EXERCISE TASK:
Tally the lines of the records below that contain the string "resolution", counting only matches in that exact case. Give the number and nothing else.

RECORDS SUPPLIED:
=-=-=
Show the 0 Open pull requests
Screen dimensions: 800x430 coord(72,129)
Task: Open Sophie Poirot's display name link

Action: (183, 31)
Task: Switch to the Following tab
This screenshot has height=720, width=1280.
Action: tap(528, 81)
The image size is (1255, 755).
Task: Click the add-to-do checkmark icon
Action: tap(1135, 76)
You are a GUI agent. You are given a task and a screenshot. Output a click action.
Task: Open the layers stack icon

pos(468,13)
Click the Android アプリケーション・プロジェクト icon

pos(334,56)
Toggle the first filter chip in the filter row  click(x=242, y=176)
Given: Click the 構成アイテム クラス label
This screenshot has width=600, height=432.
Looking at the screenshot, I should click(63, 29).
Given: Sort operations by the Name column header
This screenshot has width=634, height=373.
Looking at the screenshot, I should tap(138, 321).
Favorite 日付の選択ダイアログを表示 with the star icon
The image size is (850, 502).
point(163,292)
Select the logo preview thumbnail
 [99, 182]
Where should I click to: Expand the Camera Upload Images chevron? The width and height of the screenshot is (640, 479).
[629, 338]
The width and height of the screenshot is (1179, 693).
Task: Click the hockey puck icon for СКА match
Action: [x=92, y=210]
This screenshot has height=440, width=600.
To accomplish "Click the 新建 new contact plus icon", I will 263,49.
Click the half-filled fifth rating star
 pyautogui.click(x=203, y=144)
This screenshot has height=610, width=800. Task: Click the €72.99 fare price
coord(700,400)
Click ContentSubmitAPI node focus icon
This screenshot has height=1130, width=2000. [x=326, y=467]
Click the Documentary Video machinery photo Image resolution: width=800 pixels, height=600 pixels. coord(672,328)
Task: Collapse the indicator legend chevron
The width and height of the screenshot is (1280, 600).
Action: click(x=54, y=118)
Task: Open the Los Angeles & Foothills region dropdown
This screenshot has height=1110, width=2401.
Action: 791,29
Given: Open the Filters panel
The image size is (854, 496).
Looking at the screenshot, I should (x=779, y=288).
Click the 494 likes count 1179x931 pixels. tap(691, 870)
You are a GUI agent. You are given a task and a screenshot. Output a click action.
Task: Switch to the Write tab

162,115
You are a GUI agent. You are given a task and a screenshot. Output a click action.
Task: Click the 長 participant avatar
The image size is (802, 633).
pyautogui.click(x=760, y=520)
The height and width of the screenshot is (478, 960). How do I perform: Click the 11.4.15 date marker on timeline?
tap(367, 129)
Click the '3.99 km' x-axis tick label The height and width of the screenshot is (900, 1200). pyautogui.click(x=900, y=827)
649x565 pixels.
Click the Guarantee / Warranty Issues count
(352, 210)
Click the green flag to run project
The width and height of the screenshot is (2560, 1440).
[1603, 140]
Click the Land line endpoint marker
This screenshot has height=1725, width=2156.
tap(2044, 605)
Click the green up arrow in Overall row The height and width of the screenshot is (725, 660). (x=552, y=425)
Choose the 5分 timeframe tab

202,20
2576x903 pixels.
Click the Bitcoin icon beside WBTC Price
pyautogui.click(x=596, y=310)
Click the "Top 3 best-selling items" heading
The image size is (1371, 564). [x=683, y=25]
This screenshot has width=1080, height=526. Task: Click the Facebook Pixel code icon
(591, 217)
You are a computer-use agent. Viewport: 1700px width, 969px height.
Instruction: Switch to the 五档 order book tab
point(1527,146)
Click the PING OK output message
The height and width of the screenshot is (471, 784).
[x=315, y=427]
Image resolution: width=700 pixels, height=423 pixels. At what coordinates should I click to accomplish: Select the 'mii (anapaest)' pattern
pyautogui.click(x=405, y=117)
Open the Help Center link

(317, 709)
=-=-=
TASK OUTPUT:
2